As the title of this thread suggests, virus may be present in many body tissues.  Some tissues are very poorly perfused, so it will take longer for Sovaldi to reach any hidden virus.  Basically, it's a cat-and-mouse game, and nobody can predict how long it takes for the antiviral to track down all the virus.  Also nobody knows how effective the second or third antiviral is in dealing with the resistant viral copies.

It all comes back to the Clinical Trials. Various time frames were used in the Trials for each drug ( and drug combo)- 4 weeks, 8 weeks, 12 weeks, 24 weeks etc. The time we need to take each drug has been decided from these.

I know it's a complicated answer to a simple question. Sorry.

very impressive information and or questions you guys present.....

 sum pretty incredibly detailed minds who are very sharp reside here on this forum...

 theres a rumor that in sum book :) its says knowledge and wisdom are worth far more then money.....

Hey all

The term latent virus is sometimes used in this discussion, Here is a excerpt from hepmag. 

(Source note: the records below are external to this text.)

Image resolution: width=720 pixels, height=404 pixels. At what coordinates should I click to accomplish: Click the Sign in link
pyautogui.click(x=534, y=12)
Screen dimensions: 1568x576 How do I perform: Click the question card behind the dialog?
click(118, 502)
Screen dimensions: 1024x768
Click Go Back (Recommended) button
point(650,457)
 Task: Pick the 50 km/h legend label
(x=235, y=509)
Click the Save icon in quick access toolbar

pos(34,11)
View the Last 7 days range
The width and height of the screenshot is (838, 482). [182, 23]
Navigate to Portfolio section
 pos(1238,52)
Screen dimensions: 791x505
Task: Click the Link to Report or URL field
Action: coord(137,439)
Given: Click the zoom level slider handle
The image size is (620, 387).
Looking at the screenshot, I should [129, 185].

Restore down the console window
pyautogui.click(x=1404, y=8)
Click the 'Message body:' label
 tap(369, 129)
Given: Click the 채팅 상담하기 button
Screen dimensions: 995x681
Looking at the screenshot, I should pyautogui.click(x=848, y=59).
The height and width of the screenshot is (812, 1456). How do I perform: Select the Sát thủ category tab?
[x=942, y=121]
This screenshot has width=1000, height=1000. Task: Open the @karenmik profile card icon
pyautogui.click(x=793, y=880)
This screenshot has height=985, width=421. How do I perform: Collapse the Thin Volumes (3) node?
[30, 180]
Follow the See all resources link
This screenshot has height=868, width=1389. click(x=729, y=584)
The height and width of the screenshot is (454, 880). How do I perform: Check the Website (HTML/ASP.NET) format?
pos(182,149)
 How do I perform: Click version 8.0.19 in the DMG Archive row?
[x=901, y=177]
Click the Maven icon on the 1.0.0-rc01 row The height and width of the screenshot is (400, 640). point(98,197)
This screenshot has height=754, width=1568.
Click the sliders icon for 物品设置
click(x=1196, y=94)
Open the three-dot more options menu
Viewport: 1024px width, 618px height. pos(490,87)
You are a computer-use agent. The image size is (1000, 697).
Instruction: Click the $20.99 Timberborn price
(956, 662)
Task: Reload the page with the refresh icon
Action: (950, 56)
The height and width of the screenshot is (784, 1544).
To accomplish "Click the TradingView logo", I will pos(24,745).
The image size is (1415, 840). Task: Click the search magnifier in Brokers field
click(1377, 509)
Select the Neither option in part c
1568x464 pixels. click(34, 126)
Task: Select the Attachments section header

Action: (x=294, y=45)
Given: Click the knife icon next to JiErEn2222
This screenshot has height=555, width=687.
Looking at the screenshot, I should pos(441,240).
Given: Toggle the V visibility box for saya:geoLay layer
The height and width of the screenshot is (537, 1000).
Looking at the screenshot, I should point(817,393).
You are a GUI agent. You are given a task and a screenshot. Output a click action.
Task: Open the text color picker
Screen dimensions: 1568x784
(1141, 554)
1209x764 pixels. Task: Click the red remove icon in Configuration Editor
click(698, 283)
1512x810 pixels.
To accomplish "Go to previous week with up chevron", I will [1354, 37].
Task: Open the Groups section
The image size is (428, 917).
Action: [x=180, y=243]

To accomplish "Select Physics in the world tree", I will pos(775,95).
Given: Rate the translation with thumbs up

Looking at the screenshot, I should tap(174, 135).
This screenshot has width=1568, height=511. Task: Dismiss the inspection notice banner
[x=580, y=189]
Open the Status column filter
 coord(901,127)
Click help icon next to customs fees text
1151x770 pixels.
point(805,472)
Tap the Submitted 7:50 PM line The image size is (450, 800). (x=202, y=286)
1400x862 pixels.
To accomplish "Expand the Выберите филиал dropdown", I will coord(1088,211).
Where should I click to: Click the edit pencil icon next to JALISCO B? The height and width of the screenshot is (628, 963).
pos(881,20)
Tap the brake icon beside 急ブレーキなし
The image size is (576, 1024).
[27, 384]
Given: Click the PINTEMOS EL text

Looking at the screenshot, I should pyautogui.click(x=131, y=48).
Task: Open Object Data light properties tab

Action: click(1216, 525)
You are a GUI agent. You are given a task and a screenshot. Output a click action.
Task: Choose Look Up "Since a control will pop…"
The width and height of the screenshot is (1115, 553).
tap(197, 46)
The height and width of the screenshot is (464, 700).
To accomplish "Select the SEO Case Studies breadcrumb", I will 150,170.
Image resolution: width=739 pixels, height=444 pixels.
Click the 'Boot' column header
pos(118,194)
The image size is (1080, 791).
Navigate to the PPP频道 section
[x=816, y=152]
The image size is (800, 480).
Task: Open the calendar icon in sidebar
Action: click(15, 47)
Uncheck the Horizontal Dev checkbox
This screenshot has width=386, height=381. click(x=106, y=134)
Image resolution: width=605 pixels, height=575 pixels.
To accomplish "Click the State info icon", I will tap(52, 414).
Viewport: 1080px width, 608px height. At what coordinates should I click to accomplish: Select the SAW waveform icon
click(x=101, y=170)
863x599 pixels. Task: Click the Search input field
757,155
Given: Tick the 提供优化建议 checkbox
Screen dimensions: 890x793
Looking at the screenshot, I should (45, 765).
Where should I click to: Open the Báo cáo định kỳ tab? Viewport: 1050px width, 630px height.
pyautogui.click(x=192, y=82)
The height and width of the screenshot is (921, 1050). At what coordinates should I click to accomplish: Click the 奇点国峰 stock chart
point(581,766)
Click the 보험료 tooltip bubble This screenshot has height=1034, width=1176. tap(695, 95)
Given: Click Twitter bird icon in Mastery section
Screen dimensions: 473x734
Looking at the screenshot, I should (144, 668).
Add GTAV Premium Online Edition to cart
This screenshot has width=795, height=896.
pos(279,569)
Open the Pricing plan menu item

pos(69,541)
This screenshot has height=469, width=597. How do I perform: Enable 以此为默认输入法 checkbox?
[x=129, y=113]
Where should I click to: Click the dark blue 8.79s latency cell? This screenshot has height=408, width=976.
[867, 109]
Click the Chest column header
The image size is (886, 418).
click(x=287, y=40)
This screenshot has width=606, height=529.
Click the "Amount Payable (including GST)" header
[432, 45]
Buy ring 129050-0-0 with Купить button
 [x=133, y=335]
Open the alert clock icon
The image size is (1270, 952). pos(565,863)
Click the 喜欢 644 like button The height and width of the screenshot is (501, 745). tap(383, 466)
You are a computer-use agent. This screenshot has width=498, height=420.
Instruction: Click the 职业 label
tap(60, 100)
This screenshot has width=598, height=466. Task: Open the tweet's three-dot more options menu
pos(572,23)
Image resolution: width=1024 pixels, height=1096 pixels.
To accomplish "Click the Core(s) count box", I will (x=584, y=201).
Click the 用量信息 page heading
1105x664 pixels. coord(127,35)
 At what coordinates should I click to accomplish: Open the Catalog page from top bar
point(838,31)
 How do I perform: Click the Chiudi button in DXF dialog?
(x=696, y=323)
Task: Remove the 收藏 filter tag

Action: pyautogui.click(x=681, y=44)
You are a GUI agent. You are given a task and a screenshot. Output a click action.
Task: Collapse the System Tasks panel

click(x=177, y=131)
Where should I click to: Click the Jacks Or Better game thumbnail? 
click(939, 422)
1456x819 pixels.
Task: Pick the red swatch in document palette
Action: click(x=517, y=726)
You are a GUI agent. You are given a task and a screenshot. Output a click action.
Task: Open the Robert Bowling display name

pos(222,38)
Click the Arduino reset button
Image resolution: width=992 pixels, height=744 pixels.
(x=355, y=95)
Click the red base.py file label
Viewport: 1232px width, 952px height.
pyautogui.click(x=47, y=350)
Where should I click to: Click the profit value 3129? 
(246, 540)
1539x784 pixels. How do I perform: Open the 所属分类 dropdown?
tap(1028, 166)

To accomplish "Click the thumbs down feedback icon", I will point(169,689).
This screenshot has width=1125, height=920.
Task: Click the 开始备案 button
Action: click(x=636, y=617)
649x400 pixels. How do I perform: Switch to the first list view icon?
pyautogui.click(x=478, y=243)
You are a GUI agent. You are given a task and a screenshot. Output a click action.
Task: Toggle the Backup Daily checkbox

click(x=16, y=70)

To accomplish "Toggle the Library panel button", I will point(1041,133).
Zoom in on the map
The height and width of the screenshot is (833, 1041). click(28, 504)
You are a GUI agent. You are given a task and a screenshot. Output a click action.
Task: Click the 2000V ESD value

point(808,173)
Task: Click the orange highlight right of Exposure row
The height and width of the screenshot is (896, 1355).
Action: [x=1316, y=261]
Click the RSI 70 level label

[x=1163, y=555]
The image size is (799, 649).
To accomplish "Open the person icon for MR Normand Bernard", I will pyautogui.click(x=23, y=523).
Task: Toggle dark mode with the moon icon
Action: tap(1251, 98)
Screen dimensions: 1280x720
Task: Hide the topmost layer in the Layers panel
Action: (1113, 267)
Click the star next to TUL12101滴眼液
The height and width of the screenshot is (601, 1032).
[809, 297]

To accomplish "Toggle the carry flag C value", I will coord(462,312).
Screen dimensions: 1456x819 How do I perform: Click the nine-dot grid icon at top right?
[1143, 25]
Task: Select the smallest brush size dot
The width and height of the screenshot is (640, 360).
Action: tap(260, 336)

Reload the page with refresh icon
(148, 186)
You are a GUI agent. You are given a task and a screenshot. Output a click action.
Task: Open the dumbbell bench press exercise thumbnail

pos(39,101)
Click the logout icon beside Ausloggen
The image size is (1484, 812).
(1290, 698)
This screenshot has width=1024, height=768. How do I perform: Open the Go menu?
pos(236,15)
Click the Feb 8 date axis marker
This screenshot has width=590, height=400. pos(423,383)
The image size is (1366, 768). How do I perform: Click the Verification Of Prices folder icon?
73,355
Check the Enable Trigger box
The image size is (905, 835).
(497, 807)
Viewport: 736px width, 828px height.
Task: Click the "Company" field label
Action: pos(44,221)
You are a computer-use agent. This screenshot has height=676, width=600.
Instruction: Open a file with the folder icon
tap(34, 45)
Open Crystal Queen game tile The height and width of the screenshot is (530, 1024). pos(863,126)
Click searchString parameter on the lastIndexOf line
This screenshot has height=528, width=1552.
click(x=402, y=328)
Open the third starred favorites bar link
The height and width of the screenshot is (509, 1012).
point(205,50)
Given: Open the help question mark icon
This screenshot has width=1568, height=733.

Unlike HIV, hepatitis C does not form a latent reservoir, so technically if hepatitis C is nondetectable, it should remain that way. One theory as to why it may act otherwise, is that hepatitis C hides out in the lymphatic system. However, a study by Formann and colleagues found that although hepatitis C might be present in certain cells of someone with an SVR, there is no evidence that hepatitis C infection will recur.

Here's a link to a short article from Lucinda Porter

http://blogs.hepmag.com/lucindakporter/2014/07/hepatitis_c_treatmen_2.html

more to come

matt

 wow thats a pretty in depth answer Malcolm :)

great explanation... saved me a lot of looking around the net ....

i bet alot of people forget time to time that you are a doctor not to mention as i read in another post a  war veteran :)

Hi Matt,

You know that HCV has been found in virtually every tissue. Whether replication takes place is uncertain. The usual criteria for replication is the presence of negative strand HCV RNA in cells.

Only dedicated PCR tests can distinguish between positive and negative strand HCV RNA. Over the last few years, researchers have often failed to agree.

We know most replication takes place in hepatocytes. I think it is now accepted that replication may occur in peripheral blood monocytes, and probably in lymphoid tissue. Bone marrow cells, such as dendrocytes, are often mentioned.

As you say, Undetected means just that. No virus can be DETECTED in peripheral blood. It still may be present in tiny amounts, or be in monocytes, liver or other tissues. The good news is that the antiviral drugs will eventually seek them out. Cirrhotics may need extra time for this.

It has become increasing obvious that treatment stirs up our immune response, so we can cope with some residual virus even after treatment has finished. HCV RNA has been found in post-SVR patients, but this is no longer a concern. Cheers.